→ **Problem to solve**
Here are some entries; quote each one exactly.

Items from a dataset
------

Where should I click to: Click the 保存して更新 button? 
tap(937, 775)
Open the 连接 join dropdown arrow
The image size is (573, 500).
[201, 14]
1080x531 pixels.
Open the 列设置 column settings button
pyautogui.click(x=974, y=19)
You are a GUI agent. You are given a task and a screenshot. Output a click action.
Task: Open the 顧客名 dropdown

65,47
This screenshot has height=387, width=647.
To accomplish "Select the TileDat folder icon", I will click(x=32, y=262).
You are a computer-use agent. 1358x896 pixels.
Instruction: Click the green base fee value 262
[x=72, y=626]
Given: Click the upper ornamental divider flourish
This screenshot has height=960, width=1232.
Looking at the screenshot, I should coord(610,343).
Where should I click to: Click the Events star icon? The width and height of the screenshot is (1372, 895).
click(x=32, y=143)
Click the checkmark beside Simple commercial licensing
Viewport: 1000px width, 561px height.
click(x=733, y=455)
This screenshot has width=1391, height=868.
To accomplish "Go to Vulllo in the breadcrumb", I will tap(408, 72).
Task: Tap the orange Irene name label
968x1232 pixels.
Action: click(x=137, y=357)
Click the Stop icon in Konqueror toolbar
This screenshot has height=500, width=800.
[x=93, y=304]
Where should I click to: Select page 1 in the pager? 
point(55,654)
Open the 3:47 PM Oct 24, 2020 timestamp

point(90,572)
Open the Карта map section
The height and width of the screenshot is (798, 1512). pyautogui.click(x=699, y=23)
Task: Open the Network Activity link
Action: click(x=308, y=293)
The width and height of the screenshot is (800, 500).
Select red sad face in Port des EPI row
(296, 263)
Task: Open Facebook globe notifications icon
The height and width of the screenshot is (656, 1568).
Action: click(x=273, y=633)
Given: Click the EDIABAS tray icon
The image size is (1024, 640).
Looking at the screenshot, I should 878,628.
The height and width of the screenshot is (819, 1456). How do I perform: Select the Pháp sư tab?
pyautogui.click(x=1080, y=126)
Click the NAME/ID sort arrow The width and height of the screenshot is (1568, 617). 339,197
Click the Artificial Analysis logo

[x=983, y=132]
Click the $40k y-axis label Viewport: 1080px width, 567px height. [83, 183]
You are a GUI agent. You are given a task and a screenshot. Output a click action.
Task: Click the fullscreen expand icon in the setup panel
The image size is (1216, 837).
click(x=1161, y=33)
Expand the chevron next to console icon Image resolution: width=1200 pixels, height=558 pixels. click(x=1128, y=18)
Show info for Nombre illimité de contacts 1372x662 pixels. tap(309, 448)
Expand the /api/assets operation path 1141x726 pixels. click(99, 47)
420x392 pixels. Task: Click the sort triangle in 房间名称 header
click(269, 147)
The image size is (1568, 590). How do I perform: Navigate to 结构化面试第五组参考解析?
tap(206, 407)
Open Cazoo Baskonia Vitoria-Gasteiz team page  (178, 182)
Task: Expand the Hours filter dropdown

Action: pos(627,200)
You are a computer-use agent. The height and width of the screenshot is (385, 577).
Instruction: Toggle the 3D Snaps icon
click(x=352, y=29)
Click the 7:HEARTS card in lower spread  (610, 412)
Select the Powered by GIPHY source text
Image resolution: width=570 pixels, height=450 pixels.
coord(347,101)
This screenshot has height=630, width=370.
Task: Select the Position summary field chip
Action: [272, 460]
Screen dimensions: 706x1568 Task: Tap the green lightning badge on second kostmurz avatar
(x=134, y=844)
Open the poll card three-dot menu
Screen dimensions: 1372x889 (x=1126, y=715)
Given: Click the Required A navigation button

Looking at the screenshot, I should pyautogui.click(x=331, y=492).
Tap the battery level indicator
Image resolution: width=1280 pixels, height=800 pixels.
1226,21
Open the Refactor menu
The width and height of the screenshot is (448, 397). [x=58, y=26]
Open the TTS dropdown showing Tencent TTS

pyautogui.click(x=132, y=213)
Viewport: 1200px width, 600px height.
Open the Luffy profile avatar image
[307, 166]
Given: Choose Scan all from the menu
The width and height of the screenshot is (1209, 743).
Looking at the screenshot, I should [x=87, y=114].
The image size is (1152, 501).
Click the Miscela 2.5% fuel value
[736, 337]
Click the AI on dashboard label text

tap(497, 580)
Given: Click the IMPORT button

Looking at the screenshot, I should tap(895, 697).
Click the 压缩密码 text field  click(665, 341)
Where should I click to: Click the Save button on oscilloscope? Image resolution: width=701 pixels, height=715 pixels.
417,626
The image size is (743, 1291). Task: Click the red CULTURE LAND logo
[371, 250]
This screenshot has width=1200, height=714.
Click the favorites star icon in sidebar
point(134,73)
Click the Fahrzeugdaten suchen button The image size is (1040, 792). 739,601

------

→ **Expected answer**
Where should I click to: Click the 保存して更新 button? 
tap(937, 775)
Open the 连接 join dropdown arrow
The image size is (573, 500).
[201, 14]
1080x531 pixels.
Open the 列设置 column settings button
pyautogui.click(x=974, y=19)
You are a GUI agent. You are given a task and a screenshot. Output a click action.
Task: Open the 顧客名 dropdown

65,47
This screenshot has height=387, width=647.
To accomplish "Select the TileDat folder icon", I will click(x=32, y=262).
You are a computer-use agent. 1358x896 pixels.
Instruction: Click the green base fee value 262
[x=72, y=626]
Given: Click the upper ornamental divider flourish
This screenshot has height=960, width=1232.
Looking at the screenshot, I should coord(610,343).
Where should I click to: Click the Events star icon? The width and height of the screenshot is (1372, 895).
click(x=32, y=143)
Click the checkmark beside Simple commercial licensing
Viewport: 1000px width, 561px height.
click(x=733, y=455)
This screenshot has width=1391, height=868.
To accomplish "Go to Vulllo in the breadcrumb", I will tap(408, 72).
Task: Tap the orange Irene name label
968x1232 pixels.
Action: click(x=137, y=357)
Click the Stop icon in Konqueror toolbar
This screenshot has height=500, width=800.
[x=93, y=304]
Where should I click to: Select page 1 in the pager? 
point(55,654)
Open the 3:47 PM Oct 24, 2020 timestamp

point(90,572)
Open the Карта map section
The height and width of the screenshot is (798, 1512). pyautogui.click(x=699, y=23)
Task: Open the Network Activity link
Action: click(x=308, y=293)
The width and height of the screenshot is (800, 500).
Select red sad face in Port des EPI row
(296, 263)
Task: Open Facebook globe notifications icon
The height and width of the screenshot is (656, 1568).
Action: click(x=273, y=633)
Given: Click the EDIABAS tray icon
The image size is (1024, 640).
Looking at the screenshot, I should 878,628.
The height and width of the screenshot is (819, 1456). How do I perform: Select the Pháp sư tab?
pyautogui.click(x=1080, y=126)
Click the NAME/ID sort arrow The width and height of the screenshot is (1568, 617). 339,197
Click the Artificial Analysis logo

[x=983, y=132]
Click the $40k y-axis label Viewport: 1080px width, 567px height. [83, 183]
You are a GUI agent. You are given a task and a screenshot. Output a click action.
Task: Click the fullscreen expand icon in the setup panel
The image size is (1216, 837).
click(x=1161, y=33)
Expand the chevron next to console icon Image resolution: width=1200 pixels, height=558 pixels. click(x=1128, y=18)
Show info for Nombre illimité de contacts 1372x662 pixels. tap(309, 448)
Expand the /api/assets operation path 1141x726 pixels. click(99, 47)
420x392 pixels. Task: Click the sort triangle in 房间名称 header
click(269, 147)
The image size is (1568, 590). How do I perform: Navigate to 结构化面试第五组参考解析?
tap(206, 407)
Open Cazoo Baskonia Vitoria-Gasteiz team page  (178, 182)
Task: Expand the Hours filter dropdown

Action: pos(627,200)
You are a computer-use agent. The height and width of the screenshot is (385, 577).
Instruction: Toggle the 3D Snaps icon
click(x=352, y=29)
Click the 7:HEARTS card in lower spread  (610, 412)
Select the Powered by GIPHY source text
Image resolution: width=570 pixels, height=450 pixels.
coord(347,101)
This screenshot has height=630, width=370.
Task: Select the Position summary field chip
Action: [272, 460]
Screen dimensions: 706x1568 Task: Tap the green lightning badge on second kostmurz avatar
(x=134, y=844)
Open the poll card three-dot menu
Screen dimensions: 1372x889 (x=1126, y=715)
Given: Click the Required A navigation button

Looking at the screenshot, I should pyautogui.click(x=331, y=492).
Tap the battery level indicator
Image resolution: width=1280 pixels, height=800 pixels.
1226,21
Open the Refactor menu
The width and height of the screenshot is (448, 397). [x=58, y=26]
Open the TTS dropdown showing Tencent TTS

pyautogui.click(x=132, y=213)
Viewport: 1200px width, 600px height.
Open the Luffy profile avatar image
[307, 166]
Given: Choose Scan all from the menu
The width and height of the screenshot is (1209, 743).
Looking at the screenshot, I should [x=87, y=114].
The image size is (1152, 501).
Click the Miscela 2.5% fuel value
[736, 337]
Click the AI on dashboard label text

tap(497, 580)
Given: Click the IMPORT button

Looking at the screenshot, I should tap(895, 697).
Click the 压缩密码 text field  click(665, 341)
Where should I click to: Click the Save button on oscilloscope? Image resolution: width=701 pixels, height=715 pixels.
417,626
The image size is (743, 1291). Task: Click the red CULTURE LAND logo
[371, 250]
This screenshot has width=1200, height=714.
Click the favorites star icon in sidebar
point(134,73)
Click the Fahrzeugdaten suchen button The image size is (1040, 792). 739,601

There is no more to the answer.